◆ **Material supplied**:
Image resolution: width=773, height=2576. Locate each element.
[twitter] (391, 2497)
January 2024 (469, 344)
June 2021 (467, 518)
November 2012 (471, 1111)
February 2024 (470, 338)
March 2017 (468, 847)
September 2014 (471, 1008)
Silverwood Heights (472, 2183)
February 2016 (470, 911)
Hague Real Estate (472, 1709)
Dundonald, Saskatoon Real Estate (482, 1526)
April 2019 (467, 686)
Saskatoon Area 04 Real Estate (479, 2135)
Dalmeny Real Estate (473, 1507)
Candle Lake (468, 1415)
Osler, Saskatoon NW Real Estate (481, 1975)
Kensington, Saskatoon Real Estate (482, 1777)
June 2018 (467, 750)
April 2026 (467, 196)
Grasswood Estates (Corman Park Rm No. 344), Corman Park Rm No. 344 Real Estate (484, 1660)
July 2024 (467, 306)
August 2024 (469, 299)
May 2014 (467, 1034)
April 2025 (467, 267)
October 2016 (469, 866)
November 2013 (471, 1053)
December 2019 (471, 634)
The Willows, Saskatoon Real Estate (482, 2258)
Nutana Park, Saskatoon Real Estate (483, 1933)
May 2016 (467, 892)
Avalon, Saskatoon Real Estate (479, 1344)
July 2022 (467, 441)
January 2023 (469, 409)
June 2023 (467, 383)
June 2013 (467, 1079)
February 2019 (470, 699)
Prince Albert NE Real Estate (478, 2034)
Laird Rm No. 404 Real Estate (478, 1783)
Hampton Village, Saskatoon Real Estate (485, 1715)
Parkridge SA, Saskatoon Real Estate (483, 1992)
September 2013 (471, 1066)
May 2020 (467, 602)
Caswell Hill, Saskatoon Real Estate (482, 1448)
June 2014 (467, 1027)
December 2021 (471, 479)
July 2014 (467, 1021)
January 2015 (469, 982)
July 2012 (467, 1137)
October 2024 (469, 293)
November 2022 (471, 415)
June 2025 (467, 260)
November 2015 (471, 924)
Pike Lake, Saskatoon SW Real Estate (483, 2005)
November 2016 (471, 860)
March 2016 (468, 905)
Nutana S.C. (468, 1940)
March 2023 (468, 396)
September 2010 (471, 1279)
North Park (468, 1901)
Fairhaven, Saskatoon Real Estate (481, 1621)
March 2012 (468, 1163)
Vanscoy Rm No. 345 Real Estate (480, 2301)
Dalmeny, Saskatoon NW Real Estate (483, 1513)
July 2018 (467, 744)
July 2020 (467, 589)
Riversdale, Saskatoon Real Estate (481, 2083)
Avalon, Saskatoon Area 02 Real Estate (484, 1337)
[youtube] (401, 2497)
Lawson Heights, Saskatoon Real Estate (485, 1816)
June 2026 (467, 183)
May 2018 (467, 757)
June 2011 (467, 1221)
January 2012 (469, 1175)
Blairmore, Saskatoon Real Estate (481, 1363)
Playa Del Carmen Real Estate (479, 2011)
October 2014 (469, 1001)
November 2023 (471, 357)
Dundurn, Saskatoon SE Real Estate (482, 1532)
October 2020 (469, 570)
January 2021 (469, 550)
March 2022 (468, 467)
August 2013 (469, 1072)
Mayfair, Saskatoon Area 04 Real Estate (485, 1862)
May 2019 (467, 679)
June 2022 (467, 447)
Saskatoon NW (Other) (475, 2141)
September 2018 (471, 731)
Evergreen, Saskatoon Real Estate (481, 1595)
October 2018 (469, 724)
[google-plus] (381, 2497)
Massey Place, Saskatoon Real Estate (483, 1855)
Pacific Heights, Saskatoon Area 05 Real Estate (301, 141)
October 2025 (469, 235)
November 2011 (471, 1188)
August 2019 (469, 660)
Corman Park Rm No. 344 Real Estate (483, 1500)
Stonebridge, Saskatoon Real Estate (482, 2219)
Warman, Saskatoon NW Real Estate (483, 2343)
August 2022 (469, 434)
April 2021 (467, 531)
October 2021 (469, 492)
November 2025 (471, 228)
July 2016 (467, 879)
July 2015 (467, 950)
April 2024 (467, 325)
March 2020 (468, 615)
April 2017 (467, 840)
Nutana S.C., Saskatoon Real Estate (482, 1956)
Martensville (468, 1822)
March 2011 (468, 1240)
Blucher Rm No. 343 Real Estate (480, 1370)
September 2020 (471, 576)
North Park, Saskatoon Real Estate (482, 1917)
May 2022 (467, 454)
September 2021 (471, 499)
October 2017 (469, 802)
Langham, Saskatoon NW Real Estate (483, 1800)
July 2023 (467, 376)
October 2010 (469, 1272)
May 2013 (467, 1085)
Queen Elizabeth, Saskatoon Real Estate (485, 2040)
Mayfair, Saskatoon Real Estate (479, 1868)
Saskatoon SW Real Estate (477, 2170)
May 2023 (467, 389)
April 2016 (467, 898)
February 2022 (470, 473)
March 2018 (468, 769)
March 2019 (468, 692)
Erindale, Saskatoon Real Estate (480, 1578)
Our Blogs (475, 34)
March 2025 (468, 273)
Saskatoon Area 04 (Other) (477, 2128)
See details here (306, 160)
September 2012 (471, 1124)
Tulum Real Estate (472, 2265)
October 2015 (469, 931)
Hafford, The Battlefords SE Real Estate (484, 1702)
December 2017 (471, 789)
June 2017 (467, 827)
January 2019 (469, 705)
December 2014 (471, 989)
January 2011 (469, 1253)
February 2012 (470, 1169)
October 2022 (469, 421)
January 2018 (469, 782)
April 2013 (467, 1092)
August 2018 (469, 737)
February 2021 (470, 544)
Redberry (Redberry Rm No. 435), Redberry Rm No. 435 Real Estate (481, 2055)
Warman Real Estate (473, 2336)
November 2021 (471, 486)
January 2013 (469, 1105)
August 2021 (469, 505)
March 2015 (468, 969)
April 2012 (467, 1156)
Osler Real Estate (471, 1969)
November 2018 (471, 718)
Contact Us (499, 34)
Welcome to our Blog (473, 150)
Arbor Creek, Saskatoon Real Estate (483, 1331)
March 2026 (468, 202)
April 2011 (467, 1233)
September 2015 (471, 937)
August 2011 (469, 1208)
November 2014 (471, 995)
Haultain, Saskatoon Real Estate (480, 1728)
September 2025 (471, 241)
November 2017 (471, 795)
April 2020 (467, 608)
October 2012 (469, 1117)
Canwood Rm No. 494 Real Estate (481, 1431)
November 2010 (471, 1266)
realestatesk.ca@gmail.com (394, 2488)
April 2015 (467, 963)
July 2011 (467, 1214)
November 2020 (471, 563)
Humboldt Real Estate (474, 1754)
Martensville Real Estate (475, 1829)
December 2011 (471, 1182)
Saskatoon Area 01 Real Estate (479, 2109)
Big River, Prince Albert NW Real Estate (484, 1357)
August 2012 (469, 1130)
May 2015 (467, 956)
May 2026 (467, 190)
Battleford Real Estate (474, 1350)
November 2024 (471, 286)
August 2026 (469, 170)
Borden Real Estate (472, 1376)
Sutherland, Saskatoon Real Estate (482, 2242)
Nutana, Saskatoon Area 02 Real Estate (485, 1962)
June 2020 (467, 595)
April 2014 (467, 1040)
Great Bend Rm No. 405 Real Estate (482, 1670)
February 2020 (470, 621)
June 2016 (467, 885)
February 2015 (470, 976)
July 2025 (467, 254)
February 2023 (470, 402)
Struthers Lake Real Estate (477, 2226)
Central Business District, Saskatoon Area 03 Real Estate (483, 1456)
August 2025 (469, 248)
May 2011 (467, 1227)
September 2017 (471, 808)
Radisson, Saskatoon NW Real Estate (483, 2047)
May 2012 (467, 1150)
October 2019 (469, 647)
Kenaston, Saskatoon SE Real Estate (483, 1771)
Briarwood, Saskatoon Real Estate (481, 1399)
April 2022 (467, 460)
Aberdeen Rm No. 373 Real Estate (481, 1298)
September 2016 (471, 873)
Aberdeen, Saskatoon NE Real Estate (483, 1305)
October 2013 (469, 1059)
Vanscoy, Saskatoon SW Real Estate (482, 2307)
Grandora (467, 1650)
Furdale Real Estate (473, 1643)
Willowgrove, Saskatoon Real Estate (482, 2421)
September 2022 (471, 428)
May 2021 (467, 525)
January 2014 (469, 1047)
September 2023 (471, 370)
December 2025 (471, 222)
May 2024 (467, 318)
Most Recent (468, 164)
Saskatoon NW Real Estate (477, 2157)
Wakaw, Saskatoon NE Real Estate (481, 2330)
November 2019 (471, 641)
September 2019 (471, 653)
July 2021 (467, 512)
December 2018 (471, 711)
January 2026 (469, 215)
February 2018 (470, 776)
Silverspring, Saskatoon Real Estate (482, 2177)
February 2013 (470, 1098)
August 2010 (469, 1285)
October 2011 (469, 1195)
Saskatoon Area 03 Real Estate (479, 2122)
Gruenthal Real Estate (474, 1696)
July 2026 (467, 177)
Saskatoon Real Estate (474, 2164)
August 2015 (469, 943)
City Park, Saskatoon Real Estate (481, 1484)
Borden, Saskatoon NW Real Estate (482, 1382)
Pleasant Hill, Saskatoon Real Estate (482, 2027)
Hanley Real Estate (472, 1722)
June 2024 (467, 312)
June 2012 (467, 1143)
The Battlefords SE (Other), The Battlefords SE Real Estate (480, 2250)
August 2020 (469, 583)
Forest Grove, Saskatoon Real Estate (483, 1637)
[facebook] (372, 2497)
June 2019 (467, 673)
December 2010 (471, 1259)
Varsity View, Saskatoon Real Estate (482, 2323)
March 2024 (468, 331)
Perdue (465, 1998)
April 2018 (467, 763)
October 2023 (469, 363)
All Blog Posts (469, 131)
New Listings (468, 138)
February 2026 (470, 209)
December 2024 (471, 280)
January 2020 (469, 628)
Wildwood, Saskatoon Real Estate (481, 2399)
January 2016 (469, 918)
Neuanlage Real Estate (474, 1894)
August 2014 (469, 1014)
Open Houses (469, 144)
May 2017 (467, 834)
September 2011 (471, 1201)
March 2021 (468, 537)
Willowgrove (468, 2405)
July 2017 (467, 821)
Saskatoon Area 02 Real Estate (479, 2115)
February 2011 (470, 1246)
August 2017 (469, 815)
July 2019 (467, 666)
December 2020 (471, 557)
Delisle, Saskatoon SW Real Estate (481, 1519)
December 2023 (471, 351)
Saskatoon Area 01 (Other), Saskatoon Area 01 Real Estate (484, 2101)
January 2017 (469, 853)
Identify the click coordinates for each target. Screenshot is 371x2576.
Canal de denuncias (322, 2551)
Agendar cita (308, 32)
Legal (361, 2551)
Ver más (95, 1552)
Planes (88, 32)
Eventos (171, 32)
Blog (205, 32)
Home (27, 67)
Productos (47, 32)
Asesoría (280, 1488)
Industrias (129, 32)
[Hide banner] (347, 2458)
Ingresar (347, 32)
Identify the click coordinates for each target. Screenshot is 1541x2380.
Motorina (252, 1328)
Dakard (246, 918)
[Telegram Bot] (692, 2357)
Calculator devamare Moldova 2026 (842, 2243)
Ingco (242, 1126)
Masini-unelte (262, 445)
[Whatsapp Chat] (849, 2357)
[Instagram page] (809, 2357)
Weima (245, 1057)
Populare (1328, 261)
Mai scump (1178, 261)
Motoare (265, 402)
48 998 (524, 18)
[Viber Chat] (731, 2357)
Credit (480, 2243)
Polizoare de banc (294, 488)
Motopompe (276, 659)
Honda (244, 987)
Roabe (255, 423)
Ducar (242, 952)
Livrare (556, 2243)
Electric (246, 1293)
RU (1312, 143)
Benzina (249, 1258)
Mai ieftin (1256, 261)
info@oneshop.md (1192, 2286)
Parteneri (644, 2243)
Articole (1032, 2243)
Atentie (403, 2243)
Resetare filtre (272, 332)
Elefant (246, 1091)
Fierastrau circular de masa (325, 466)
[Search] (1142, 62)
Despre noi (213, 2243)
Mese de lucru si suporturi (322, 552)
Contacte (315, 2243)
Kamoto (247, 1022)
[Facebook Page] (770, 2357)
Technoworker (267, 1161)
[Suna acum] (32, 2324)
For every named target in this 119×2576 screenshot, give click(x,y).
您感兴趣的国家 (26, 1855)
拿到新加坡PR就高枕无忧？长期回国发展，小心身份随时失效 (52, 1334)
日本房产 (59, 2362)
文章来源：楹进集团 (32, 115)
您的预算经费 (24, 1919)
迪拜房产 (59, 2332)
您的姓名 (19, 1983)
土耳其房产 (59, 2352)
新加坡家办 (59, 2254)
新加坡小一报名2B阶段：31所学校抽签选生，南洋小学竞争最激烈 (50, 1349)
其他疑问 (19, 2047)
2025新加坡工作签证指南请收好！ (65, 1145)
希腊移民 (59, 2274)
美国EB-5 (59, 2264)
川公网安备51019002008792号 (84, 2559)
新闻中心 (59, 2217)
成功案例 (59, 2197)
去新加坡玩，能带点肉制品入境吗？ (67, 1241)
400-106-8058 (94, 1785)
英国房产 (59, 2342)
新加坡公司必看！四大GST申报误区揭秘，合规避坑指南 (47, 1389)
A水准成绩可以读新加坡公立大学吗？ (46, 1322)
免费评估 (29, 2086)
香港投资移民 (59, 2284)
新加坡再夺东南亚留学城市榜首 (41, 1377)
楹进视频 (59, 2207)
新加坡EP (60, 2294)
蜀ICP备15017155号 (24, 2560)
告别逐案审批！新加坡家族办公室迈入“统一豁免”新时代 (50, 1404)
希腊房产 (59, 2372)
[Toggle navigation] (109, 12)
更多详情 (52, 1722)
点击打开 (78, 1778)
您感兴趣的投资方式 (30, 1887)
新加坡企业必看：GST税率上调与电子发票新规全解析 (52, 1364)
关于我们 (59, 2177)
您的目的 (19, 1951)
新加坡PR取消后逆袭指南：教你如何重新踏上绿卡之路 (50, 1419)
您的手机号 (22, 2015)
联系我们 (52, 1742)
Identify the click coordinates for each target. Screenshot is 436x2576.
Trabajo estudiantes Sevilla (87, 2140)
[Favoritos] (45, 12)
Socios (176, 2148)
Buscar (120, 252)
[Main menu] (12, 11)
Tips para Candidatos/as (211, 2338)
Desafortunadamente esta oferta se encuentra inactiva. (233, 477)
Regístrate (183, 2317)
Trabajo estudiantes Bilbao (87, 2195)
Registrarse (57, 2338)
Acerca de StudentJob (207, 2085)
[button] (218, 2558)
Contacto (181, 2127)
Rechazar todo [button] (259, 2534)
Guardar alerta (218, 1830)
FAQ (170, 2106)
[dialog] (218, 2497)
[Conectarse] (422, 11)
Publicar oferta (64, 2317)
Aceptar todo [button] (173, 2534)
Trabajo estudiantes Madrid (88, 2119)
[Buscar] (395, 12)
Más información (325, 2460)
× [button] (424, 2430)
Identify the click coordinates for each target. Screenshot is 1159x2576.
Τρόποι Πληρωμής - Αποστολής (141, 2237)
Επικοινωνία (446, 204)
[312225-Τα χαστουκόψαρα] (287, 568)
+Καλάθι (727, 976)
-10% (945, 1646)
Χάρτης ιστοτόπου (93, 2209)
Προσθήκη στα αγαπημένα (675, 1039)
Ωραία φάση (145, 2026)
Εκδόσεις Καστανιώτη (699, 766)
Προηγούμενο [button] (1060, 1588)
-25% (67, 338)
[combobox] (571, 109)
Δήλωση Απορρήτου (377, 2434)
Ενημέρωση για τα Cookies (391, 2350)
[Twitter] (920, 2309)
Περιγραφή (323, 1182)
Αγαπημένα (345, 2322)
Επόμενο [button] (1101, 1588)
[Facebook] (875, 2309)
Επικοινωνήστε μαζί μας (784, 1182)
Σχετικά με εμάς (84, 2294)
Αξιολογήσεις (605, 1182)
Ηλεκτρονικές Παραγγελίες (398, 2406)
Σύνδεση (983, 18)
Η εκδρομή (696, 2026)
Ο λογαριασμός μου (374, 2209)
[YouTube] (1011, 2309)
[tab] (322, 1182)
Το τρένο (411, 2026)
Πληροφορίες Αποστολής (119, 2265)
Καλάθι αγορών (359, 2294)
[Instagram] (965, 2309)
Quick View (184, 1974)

◆ **Task brief**: Beginning with the line holding "[Suna acum] (32, 2324)" and ending with the line holding "新加坡家办 (59, 2254)", write out the stretch of material above exactly; add no further lines.

◆ **Solution below**:
[Suna acum] (32, 2324)
For every named target in this 119×2576 screenshot, give click(x,y).
您感兴趣的国家 (26, 1855)
拿到新加坡PR就高枕无忧？长期回国发展，小心身份随时失效 (52, 1334)
日本房产 (59, 2362)
文章来源：楹进集团 (32, 115)
您的预算经费 (24, 1919)
迪拜房产 (59, 2332)
您的姓名 (19, 1983)
土耳其房产 (59, 2352)
新加坡家办 (59, 2254)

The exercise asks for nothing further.